İSTANBUL’DAN SONRA TÜRKİYE
2002 yılında başbakan olan Erdoğan, bu sefer Türkiye genelinde çevreyle ilgili önemli projelere imza atmaya başladı. Yıllardır tıbbi atıklar dahil çöplerini Karadeniz’e boca eden bölge şehirlerine düzenli çöp depolama sahaları ve tıbbi atık sterilizasyon sistemleri kuruldu. 2002 yılında 145 atık su arıtma tesisiyle 248 belediyeye hizmet verilmekteyken bugün 444 tesisle hizmet veriliyor. 2006 yılında 5 defa kadük olmuş ve sanayici baskısıyla çıkarılamayan çevre kanunu çıkarıldı. AB uyum yasaları çerçevesinde 40’tan fazla çevre yönetmeliği cesurca çıkarıldı ve uygulanmaya başlandı. Gemilerden atık alma sistemleri ve tesisleri kuruldu. 2003’de 8 olan Lisanslı Çevre Laboratuvar sayısı 153’e çıkartıldı. Büyük deniz kazalarına karşı acil müdahale kanunu çıkarıldı. Hayvanları koruma yasa tasarısı kanunlaştı. Yıllardır Batılı ülkelerin bile, çıkarları zedelenecek diye imzalamaya cesaret edemediği Kyoto İklim Değişikliği Protokolü imzalandı. Türkiye genelinde hava izleme istasyonları kuruldu. Mavi bayraklı plaj sayısı 5’e katlandı ve İspanya ve Yunanistan’ın ardından Mavi Bayrak konusunda dünya üçüncülüğüne yükseldik. Yüzlerce kent ormanı ve tabiat parkı vatandaşların hizmetine açıldı. Devlet ormancılığından millet ormancılığına geçiş yapıldı. Trakya büyüklüğünde yer yeniden ağaçlandırıldı. Çöplerin kaynağında ayrı toplanması sağlandı. Yenilenebilir enerji kaynakları ve sürdürülebilir kalkınma hayata geçirilmeye başlandı. Vatandaşlarımız tarafından büyük bir memnuniyetle karşılanan, kapalı ortamlarda sigara içilmesini yasaklayan düzenlemeye değinmedik bile.
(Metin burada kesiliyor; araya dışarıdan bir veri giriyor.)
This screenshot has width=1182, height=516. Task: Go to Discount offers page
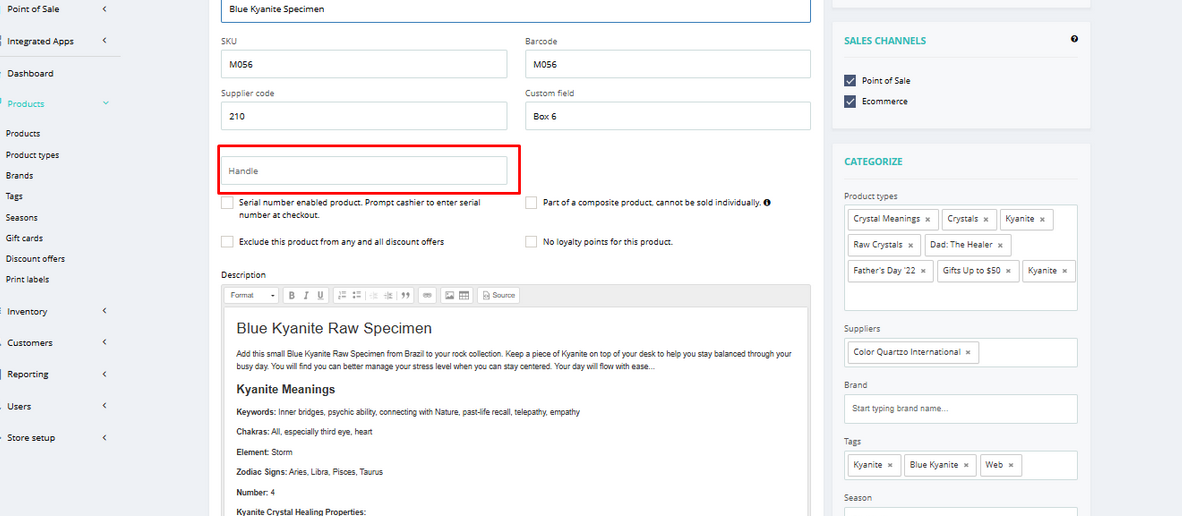(x=35, y=258)
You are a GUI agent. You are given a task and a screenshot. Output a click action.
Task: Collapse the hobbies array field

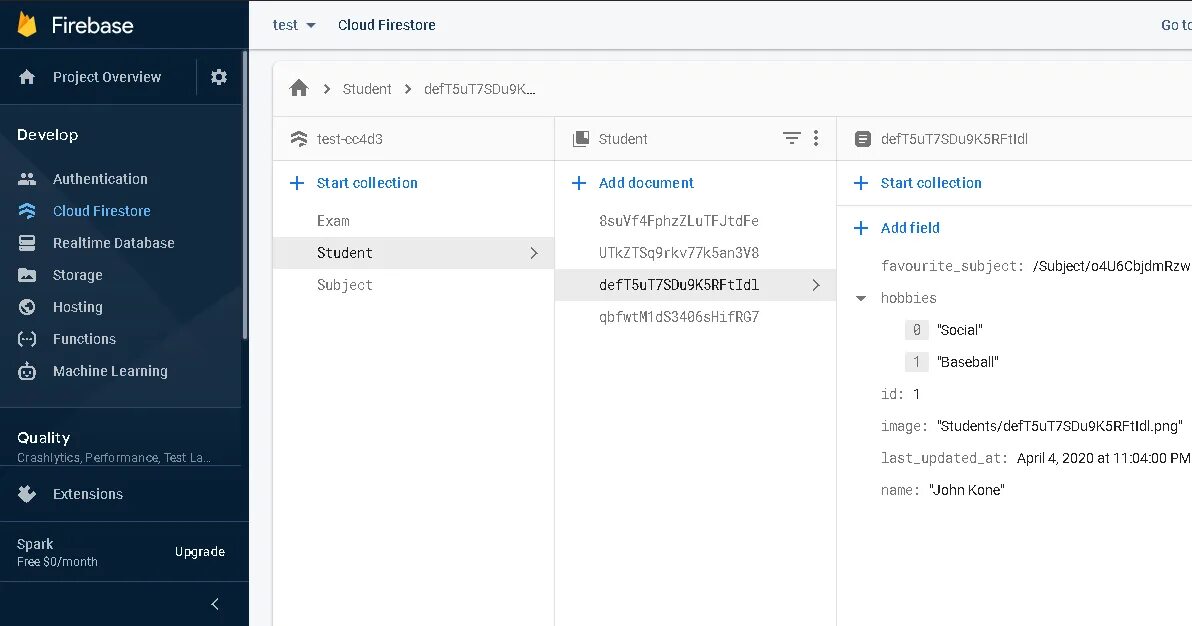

AB ve dünyadan, Başbakan Erdoğan’ın çevreyle ilgili yaptığı çalışmalara övgüler gelmeye başladı. Bugün Recep Tayyip Erdoğan başbakansa çevreye, yani memleketin havasına, suyuna ve toprağına, vatandaşa vermiş olduğu hizmetlerden dolayıdır. 11 yıla yaklaşan iktidarında ekonomi, ulaştırma, sağlık ve çevre alanında yaptığı hizmetleri tarih yazacaktır. Başbakan Erdoğan’ın 1994-2014 yılları arasındaki 20 senelik hizmet döneminde çevre konusunda yapmış olduğu proje ve uygulamaları, insaf ve izan sahibi herkes net bir şekilde görebilir.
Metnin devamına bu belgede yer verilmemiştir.